YOUR TASK:
Copy the items word for word, from the line containing "Task: Click Active job posts list scrollbar" through the line containing "click(370, 48)", both included.
* begin *
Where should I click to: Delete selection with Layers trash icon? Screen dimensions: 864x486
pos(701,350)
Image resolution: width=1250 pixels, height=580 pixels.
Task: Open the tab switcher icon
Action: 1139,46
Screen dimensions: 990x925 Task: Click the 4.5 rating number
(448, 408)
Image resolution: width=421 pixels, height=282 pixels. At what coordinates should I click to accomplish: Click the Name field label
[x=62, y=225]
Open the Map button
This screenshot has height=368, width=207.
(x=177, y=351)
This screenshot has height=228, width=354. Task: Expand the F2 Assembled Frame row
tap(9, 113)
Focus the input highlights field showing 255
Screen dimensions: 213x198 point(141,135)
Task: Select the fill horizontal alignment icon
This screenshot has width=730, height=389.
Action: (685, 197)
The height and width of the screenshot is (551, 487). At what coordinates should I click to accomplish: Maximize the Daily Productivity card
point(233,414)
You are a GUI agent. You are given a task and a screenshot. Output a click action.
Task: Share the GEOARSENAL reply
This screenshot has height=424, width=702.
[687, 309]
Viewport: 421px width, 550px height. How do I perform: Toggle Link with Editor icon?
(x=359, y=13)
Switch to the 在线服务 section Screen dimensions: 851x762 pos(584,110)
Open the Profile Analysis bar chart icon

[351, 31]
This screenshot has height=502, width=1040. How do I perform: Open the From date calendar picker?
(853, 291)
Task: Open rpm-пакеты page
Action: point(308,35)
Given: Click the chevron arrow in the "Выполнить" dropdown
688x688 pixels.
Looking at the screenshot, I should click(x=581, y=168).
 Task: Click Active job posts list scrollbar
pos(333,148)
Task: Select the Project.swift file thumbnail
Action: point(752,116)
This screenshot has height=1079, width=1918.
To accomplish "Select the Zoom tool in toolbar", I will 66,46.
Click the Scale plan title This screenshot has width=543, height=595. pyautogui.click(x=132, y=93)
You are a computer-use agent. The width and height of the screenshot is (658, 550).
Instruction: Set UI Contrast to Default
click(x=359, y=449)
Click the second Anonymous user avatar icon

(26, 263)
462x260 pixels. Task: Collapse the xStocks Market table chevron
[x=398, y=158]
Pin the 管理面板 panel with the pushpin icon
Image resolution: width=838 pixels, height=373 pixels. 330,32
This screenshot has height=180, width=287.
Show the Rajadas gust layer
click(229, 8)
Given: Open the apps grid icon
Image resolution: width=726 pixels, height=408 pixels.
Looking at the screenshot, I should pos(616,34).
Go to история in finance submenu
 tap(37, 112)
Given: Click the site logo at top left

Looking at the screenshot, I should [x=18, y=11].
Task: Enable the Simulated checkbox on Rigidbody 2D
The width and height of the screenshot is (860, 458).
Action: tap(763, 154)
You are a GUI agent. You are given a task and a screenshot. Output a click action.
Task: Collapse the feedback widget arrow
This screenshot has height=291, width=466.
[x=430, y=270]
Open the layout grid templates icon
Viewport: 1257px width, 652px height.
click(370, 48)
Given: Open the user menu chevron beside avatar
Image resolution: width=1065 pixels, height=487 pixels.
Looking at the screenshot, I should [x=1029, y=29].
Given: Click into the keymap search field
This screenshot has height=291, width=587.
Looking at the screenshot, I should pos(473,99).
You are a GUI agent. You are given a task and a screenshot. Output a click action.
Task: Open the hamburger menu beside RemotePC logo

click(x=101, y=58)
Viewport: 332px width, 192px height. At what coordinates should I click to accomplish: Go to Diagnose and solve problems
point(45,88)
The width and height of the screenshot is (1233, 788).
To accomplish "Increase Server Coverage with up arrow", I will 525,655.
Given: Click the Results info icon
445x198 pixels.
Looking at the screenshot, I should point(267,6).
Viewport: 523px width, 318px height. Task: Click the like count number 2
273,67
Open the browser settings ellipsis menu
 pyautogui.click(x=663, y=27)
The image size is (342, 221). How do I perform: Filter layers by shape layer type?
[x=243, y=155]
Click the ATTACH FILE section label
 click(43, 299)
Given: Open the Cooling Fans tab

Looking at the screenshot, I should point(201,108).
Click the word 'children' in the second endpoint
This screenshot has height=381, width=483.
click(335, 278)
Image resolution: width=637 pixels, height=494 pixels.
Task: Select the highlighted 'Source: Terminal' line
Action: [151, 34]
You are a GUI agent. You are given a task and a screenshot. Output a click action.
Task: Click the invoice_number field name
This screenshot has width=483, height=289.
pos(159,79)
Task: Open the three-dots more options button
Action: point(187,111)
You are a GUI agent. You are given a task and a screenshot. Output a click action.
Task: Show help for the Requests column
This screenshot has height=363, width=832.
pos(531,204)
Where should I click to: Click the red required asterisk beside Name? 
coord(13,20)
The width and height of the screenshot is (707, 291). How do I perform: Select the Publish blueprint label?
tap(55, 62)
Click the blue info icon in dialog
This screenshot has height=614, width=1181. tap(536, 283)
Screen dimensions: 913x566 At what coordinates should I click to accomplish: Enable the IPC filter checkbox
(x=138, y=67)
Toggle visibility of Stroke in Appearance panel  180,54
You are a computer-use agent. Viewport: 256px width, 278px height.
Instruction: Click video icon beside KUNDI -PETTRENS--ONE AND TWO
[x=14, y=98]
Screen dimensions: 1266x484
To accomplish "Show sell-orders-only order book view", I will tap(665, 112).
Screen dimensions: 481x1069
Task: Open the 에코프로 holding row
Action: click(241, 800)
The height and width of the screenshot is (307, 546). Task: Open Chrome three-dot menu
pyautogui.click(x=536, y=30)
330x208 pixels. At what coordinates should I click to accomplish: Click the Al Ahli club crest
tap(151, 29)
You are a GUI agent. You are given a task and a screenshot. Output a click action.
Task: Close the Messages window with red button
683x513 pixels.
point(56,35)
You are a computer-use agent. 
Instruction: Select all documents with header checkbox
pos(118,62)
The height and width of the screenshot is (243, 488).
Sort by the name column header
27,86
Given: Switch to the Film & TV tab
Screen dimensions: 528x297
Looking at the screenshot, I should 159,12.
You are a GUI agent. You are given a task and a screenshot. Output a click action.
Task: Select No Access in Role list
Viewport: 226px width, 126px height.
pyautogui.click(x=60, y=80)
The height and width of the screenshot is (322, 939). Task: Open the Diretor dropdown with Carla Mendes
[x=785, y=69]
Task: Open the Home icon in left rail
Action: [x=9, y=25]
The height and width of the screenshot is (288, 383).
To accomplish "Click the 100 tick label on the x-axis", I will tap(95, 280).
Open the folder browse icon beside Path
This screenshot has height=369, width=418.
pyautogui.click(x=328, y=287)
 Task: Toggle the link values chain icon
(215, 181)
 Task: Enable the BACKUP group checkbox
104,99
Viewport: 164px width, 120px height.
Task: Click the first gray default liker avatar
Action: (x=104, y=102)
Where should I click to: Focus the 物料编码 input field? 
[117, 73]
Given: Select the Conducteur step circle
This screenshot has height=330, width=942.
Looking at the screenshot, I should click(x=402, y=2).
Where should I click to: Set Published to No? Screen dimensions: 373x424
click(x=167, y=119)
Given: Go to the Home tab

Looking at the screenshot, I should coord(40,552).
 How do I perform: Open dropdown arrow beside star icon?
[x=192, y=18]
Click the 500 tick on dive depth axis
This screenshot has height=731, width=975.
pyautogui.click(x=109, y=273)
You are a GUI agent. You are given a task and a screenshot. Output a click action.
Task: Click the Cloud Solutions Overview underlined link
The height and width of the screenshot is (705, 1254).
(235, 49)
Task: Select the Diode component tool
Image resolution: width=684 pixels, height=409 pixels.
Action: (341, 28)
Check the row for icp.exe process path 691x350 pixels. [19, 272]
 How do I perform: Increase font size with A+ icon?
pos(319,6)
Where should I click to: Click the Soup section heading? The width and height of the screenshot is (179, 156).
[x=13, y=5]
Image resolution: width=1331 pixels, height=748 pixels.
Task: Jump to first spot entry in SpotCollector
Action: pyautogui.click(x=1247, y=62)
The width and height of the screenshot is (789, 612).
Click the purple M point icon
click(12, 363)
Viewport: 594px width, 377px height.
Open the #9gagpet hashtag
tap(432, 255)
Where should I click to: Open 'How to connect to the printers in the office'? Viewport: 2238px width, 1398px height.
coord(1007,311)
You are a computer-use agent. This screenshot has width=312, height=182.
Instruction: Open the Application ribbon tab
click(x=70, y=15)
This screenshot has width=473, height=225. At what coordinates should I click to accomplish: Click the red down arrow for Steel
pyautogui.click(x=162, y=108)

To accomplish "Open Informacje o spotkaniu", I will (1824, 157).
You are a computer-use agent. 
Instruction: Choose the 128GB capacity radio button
* end *
EXERCISE RESULT:
 Task: Click Active job posts list scrollbar
pos(333,148)
Task: Select the Project.swift file thumbnail
Action: point(752,116)
This screenshot has height=1079, width=1918.
To accomplish "Select the Zoom tool in toolbar", I will 66,46.
Click the Scale plan title This screenshot has width=543, height=595. pyautogui.click(x=132, y=93)
You are a computer-use agent. The width and height of the screenshot is (658, 550).
Instruction: Set UI Contrast to Default
click(x=359, y=449)
Click the second Anonymous user avatar icon

(26, 263)
462x260 pixels. Task: Collapse the xStocks Market table chevron
[x=398, y=158]
Pin the 管理面板 panel with the pushpin icon
Image resolution: width=838 pixels, height=373 pixels. 330,32
This screenshot has height=180, width=287.
Show the Rajadas gust layer
click(229, 8)
Given: Open the apps grid icon
Image resolution: width=726 pixels, height=408 pixels.
Looking at the screenshot, I should pos(616,34).
Go to история in finance submenu
 tap(37, 112)
Given: Click the site logo at top left

Looking at the screenshot, I should [x=18, y=11].
Task: Enable the Simulated checkbox on Rigidbody 2D
The width and height of the screenshot is (860, 458).
Action: tap(763, 154)
You are a GUI agent. You are given a task and a screenshot. Output a click action.
Task: Collapse the feedback widget arrow
This screenshot has height=291, width=466.
[x=430, y=270]
Open the layout grid templates icon
Viewport: 1257px width, 652px height.
click(370, 48)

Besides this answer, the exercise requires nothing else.